[Entries provided]:

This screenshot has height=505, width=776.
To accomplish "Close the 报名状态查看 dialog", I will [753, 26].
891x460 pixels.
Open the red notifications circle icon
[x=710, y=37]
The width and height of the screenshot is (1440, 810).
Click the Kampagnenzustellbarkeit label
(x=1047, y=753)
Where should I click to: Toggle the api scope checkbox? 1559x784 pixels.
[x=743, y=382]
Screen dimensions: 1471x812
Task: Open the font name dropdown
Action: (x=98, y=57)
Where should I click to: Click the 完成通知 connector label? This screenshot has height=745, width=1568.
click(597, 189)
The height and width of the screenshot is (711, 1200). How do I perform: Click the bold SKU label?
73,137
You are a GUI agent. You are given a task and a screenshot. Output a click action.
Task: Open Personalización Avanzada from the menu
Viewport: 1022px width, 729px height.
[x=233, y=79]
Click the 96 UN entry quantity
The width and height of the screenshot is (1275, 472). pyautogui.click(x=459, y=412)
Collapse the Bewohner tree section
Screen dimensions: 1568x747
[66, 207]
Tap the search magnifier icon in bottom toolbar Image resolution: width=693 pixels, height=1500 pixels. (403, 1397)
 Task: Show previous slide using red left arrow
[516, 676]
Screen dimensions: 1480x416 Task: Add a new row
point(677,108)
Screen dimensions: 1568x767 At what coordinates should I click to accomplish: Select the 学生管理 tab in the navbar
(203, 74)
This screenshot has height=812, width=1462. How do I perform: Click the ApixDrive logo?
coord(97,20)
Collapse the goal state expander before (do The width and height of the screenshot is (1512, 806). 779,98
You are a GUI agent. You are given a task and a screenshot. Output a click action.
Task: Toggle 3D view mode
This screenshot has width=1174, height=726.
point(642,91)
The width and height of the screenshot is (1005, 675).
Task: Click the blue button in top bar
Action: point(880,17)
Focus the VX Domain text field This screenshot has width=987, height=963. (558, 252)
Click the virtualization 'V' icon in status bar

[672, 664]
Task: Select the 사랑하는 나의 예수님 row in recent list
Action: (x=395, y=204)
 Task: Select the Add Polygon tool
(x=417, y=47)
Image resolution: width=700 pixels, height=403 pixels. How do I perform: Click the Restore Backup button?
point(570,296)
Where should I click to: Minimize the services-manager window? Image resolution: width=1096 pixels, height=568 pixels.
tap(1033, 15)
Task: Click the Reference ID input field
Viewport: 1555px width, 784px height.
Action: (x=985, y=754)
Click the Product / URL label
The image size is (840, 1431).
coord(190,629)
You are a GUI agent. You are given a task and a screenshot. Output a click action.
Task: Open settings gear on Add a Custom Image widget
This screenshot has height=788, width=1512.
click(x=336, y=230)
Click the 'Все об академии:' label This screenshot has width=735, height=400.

[What is required]: Convert the lines above into a JSON list of strings with one string per line, leaving out blank lines.

[Written answer]:
[
  "This screenshot has height=505, width=776.",
  "To accomplish \"Close the 报名状态查看 dialog\", I will [753, 26].",
  "891x460 pixels.",
  "Open the red notifications circle icon",
  "[x=710, y=37]",
  "The width and height of the screenshot is (1440, 810).",
  "Click the Kampagnenzustellbarkeit label",
  "(x=1047, y=753)",
  "Where should I click to: Toggle the api scope checkbox? 1559x784 pixels.",
  "[x=743, y=382]",
  "Screen dimensions: 1471x812",
  "Task: Open the font name dropdown",
  "Action: (x=98, y=57)",
  "Where should I click to: Click the 完成通知 connector label? This screenshot has height=745, width=1568.",
  "click(597, 189)",
  "The height and width of the screenshot is (711, 1200). How do I perform: Click the bold SKU label?",
  "73,137",
  "You are a GUI agent. You are given a task and a screenshot. Output a click action.",
  "Task: Open Personalización Avanzada from the menu",
  "Viewport: 1022px width, 729px height.",
  "[x=233, y=79]",
  "Click the 96 UN entry quantity",
  "The width and height of the screenshot is (1275, 472). pyautogui.click(x=459, y=412)",
  "Collapse the Bewohner tree section",
  "Screen dimensions: 1568x747",
  "[66, 207]",
  "Tap the search magnifier icon in bottom toolbar Image resolution: width=693 pixels, height=1500 pixels. (403, 1397)",
  " Task: Show previous slide using red left arrow",
  "[516, 676]",
  "Screen dimensions: 1480x416 Task: Add a new row",
  "point(677,108)",
  "Screen dimensions: 1568x767 At what coordinates should I click to accomplish: Select the 学生管理 tab in the navbar",
  "(203, 74)",
  "This screenshot has height=812, width=1462. How do I perform: Click the ApixDrive logo?",
  "coord(97,20)",
  "Collapse the goal state expander before (do The width and height of the screenshot is (1512, 806). 779,98",
  "You are a GUI agent. You are given a task and a screenshot. Output a click action.",
  "Task: Toggle 3D view mode",
  "This screenshot has width=1174, height=726.",
  "point(642,91)",
  "The width and height of the screenshot is (1005, 675).",
  "Task: Click the blue button in top bar",
  "Action: point(880,17)",
  "Focus the VX Domain text field This screenshot has width=987, height=963. (558, 252)",
  "Click the virtualization 'V' icon in status bar",
  "[672, 664]",
  "Task: Select the 사랑하는 나의 예수님 row in recent list",
  "Action: (x=395, y=204)",
  " Task: Select the Add Polygon tool",
  "(x=417, y=47)",
  "Image resolution: width=700 pixels, height=403 pixels. How do I perform: Click the Restore Backup button?",
  "point(570,296)",
  "Where should I click to: Minimize the services-manager window? Image resolution: width=1096 pixels, height=568 pixels.",
  "tap(1033, 15)",
  "Task: Click the Reference ID input field",
  "Viewport: 1555px width, 784px height.",
  "Action: (x=985, y=754)",
  "Click the Product / URL label",
  "The image size is (840, 1431).",
  "coord(190,629)",
  "You are a GUI agent. You are given a task and a screenshot. Output a click action.",
  "Task: Open settings gear on Add a Custom Image widget",
  "This screenshot has height=788, width=1512.",
  "click(x=336, y=230)",
  "Click the 'Все об академии:' label This screenshot has width=735, height=400."
]